§ SELECTED EXCERPT
With low flowrates, you can go for a smaller size pump, smaller size piping and accessories etc.

The advantage with higher heat transfer coefficient is that the bulk temperature tends to near the film temperature and thus better transfer rates of heat. This may not be very significant when compared with the savings you get with a higher specific heat fluids.

 

[25362]

There are many factors to contemplate when comparing heat transfer fluids, besides heat transport and heat transfer performance, which refer to safety, cost and operability, which would take up quite a long response to deal with.

1. Heat transport.

The volumetric flow rate through the heater V (m³/h), to transport a certain quantity of heat Q (kJ/h), is

V = (Q/[ρ]c)(1/[Δ]t)​

where

[ρ] = density, kg/m³
c = specific heat, kJ/kg K
[ρ]c = vol. sp. heat, kJ/m³ K
[Δ]t, (out-in) temp. difference, K

High values of density and specific heat result in reduced flows and improved accompanying economies. Of course, a further reduction in flow rates can be achieved by increasing the [Δ]t; however, a temp. difference of 20-30^oC has proved to be advantageous in most field applications.

2. Heat transfer (HT)

Regarding just HT performance, let's say that besides thermal conductivity and specific heat, two other physical properties are of importance in determining the convective HT coefficient h, density and viscosity.

Simplified formulas can be used for comparison purposes, (e.g. the Sieder and Tate expression) for h, W/m² K, provided flow conditions in heat exchange equipment are in the range of 1 to 4 m/s.
One of them:

h = 0.0235 v^0.8[κ]^0.62([ρ]c)^0.48d^-0.2[μ]^-0.32​

where
[κ] = thermal conductivity, W/m K
[μ] = kinematic viscosity, m²/s
d = internal tube dia., m
v = flow velocity, m/s

Assuming the ratio of bulk and wall viscosity to the 0.14 power is ~1.

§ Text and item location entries
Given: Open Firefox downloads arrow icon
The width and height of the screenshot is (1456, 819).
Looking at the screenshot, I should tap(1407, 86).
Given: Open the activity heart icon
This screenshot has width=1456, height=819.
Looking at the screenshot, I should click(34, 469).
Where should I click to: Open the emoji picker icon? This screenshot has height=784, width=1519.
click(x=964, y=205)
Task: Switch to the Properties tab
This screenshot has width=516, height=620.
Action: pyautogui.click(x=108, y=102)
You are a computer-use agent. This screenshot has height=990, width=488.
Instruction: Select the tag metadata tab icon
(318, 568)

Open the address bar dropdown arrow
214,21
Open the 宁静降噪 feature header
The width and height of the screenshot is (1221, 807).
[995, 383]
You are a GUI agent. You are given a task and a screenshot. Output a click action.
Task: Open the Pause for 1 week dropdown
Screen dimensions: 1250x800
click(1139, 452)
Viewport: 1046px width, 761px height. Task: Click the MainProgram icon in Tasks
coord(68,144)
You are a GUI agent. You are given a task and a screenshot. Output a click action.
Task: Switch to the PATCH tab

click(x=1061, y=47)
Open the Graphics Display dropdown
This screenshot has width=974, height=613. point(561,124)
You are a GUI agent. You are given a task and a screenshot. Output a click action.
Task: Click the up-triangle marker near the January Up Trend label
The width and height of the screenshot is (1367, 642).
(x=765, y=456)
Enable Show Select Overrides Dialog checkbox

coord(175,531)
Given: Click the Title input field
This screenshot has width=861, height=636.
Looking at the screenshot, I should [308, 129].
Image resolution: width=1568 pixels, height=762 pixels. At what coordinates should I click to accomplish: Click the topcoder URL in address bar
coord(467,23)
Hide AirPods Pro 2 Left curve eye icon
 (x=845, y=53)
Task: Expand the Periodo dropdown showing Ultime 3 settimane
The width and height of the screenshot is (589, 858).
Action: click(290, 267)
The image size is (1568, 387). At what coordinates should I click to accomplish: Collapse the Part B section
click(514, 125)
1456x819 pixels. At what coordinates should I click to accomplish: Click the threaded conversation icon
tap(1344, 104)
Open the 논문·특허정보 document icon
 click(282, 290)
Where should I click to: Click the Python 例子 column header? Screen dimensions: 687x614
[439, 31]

§ TO BE DONE
(1) Please print the records exactly, from the line with "Where should I click to: Open" to the line with "Looking at the screenshot, I should [308, 129].", including both of those lines.
(2) Write what follows next in the heat transfer fluids discussion, picking up after its last sentence.

§ RESPONSES BY TASK
(1)
Where should I click to: Open the emoji picker icon? This screenshot has height=784, width=1519.
click(x=964, y=205)
Task: Switch to the Properties tab
This screenshot has width=516, height=620.
Action: pyautogui.click(x=108, y=102)
You are a computer-use agent. This screenshot has height=990, width=488.
Instruction: Select the tag metadata tab icon
(318, 568)

Open the address bar dropdown arrow
214,21
Open the 宁静降噪 feature header
The width and height of the screenshot is (1221, 807).
[995, 383]
You are a GUI agent. You are given a task and a screenshot. Output a click action.
Task: Open the Pause for 1 week dropdown
Screen dimensions: 1250x800
click(1139, 452)
Viewport: 1046px width, 761px height. Task: Click the MainProgram icon in Tasks
coord(68,144)
You are a GUI agent. You are given a task and a screenshot. Output a click action.
Task: Switch to the PATCH tab

click(x=1061, y=47)
Open the Graphics Display dropdown
This screenshot has width=974, height=613. point(561,124)
You are a GUI agent. You are given a task and a screenshot. Output a click action.
Task: Click the up-triangle marker near the January Up Trend label
The width and height of the screenshot is (1367, 642).
(x=765, y=456)
Enable Show Select Overrides Dialog checkbox

coord(175,531)
Given: Click the Title input field
This screenshot has width=861, height=636.
Looking at the screenshot, I should [308, 129].

(2)
As a ROT one can say that good h values can always be expected with low-viscosity HT fluids. Note the effect velocities have on h.

When comparing results (for about equal linear velocities) between synthetic heat transfer media and mineral-oil based fluids it has been found that both give almost equal results at ~300^oC, but differ at lower temperatures at which there is a small advantage for synthetic fluids; this difference becomes greater at lower temperatures.

3. General

It is worthy to note that the fluids' comparative influence on heat transport and heat transfer is well below the undesirable effects caused by deposits, decomposition and contamination of either, the heat-transfer medium or the consumer side.

Thus the decision on what high-temperature fluid to use shifts predominantly to lower-temperature behaviour (including pumpability during start up in cold seasons) on the one hand and thermal stability (ie, service life) considerations on the other.

 

[mauner]

To calculate energy savings you need to consider how effective is the heat transfer equipment.

Less energy is wasted when you have lowest exit temperature from the hot fluid (assuming mass flow is constant).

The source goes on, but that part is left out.